[Exercise brief]:
Set down all of the records below exactly, please, omitting the images.

[Pixel coordinate grounding data]
☆ ☆ ☆ ☆ ☆

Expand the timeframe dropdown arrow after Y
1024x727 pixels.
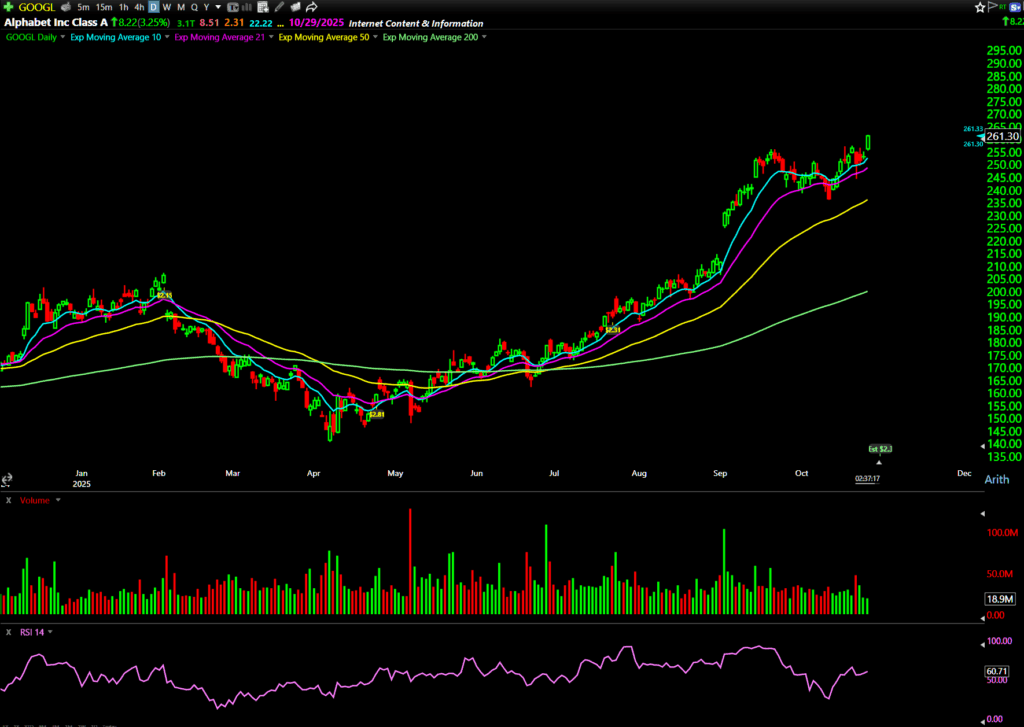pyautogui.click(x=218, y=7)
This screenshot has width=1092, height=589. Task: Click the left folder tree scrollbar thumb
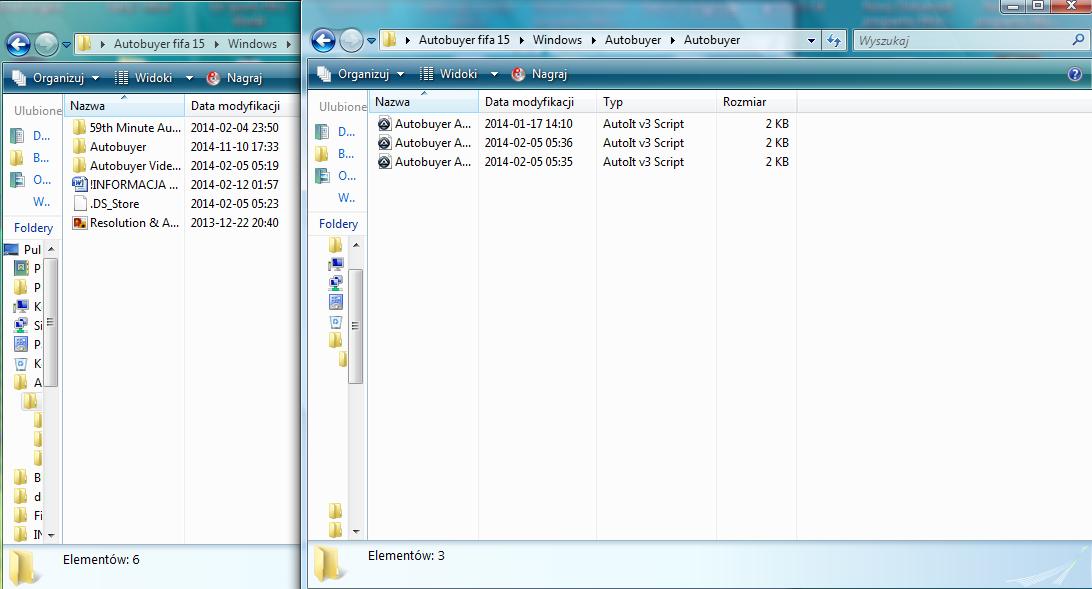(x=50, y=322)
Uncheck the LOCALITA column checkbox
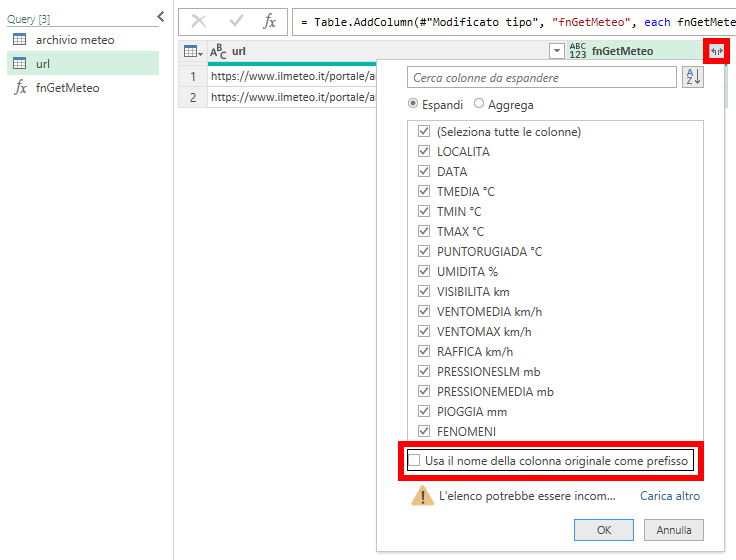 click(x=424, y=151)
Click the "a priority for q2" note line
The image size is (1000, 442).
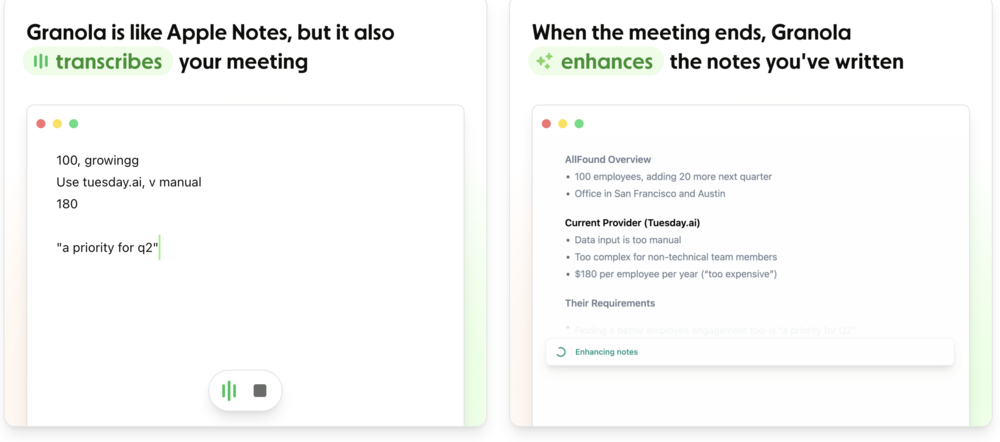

☆ ☆ ☆ ☆ ☆

[Your response]:
Expand the timeframe dropdown arrow after Y
1024x727 pixels.
pyautogui.click(x=218, y=7)
This screenshot has width=1092, height=589. Task: Click the left folder tree scrollbar thumb
(x=50, y=322)
Uncheck the LOCALITA column checkbox
 click(x=424, y=151)
Click the "a priority for q2" note line
The image size is (1000, 442).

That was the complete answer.